The ModPipe configuration file¶
The configuration file, specified by the --conf_file
command line
argument to many ModPipe programs, provides file locations, such as the
location of the template sequence and profile files, and the location of
ModPipe output files. The configuration file also provides a number of run
parameters, such as whether template sequences will be clustered before
building models.

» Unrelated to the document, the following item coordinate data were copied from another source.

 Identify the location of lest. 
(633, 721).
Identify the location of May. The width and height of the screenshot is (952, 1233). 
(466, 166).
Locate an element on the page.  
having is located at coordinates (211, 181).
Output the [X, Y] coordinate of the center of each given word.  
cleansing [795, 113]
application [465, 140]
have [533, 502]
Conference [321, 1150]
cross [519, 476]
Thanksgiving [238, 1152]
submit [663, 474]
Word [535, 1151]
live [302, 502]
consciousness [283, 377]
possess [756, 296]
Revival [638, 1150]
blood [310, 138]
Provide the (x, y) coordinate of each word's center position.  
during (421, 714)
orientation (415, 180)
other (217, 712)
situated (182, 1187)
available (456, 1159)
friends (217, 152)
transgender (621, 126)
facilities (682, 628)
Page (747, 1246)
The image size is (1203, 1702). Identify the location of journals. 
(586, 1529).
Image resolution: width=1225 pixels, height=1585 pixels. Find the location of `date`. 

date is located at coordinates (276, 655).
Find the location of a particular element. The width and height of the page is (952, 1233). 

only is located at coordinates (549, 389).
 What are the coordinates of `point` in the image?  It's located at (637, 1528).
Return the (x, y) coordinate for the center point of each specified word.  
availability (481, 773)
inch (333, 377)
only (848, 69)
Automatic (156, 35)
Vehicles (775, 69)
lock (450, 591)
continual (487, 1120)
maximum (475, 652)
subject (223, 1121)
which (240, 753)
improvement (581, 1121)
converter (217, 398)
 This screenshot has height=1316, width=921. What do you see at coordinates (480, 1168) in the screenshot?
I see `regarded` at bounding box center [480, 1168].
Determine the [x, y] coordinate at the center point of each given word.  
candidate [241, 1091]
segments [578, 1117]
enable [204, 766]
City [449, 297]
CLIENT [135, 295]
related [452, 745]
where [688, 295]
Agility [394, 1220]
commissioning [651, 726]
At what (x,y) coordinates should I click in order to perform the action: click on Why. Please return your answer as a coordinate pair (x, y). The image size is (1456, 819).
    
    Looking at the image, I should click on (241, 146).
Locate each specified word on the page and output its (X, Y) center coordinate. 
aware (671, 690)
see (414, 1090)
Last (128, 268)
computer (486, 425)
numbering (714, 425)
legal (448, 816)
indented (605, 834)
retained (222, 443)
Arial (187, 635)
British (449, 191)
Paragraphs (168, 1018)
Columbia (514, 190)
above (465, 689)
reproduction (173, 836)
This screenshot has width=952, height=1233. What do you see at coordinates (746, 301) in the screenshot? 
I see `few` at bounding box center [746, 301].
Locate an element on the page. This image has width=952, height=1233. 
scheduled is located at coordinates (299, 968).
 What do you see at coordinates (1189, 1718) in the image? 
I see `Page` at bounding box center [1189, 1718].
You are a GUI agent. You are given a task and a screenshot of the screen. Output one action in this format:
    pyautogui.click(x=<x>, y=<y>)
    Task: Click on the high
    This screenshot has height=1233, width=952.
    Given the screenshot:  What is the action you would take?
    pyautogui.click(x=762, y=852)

The variables in the configuration file are
described here.
Environment variables can be used in the configuration file using familiar
Unix syntax - e.g. $FOO
is replaced with the value of the environment
variable FOO
.
See also Databases used by ModPipe for information on the databases pointed to by this file, and information on setting up these databases to run ModPipe if you are not in the Sali lab.
See also a sample configuration file.
TMPDIR
ModPipe will create a new directory here for every sequence it processes and will use this as scratch space for all calculations. This directory should be local to the machine running ModPipe in order to reduce network traffic.
DATDIR
This is the base directory in which the ModPipe filesystem will be created.
TEMPLATESEQDB
The name of the file of template sequences to use in searches for matches. Unless you have some special need and know what you are doing you should use a binary (HDF5) database file; for example,
/netapp/sali/ModPipe/database/PDB95/db/pdb_95.hdf5
.XPRF_LIST
Name of file containing list of template profile (
.prf
) files – one for each template in theTEMPLATESEQDB
database file.XPRF_PSSMDB
Name of the file containing position-specific scoring matrix data for each template sequence.
PDB_REPOSITORY
The name of the directory containing PDB files.
NRSEQDB
The name of the file of non-redundant sequences to use for construction of profiles by Modeller’s
Profile.build()
. Unless you have some special need and know what you are doing you should use a binary (HDF5) database file; for example,/netapp/database/uniprot/sequences/uniprot90.hdf5
.NCBISEQDB
The name of the file of non-redundant sequences to use for construction of profiles by PSI-BLAST.
NRDBTAG
A short-name for the non-redundant sequence database that ModPipe will use as part of the name of profile files (multiple sequence alignments) constructed using that database. Usually it will be
uniprot90
.PRFUPDATE
If this flag is set to ON, irrespective of the existence of a profile for the target sequence, a new profile will be calculated. If
PRFUPDATE
is set to OFF, it will calculate a new target-sequence profile only if one does not already exist.NUMMODELS
Number of models to calculate for each alignment.
CLUSTERALI
When using multiple fold assignment methods, since they are used independently they will typically find a number of templates in common. By setting this variable to ON, redundant and highly similar hits in the alignment of all templates found will be removed.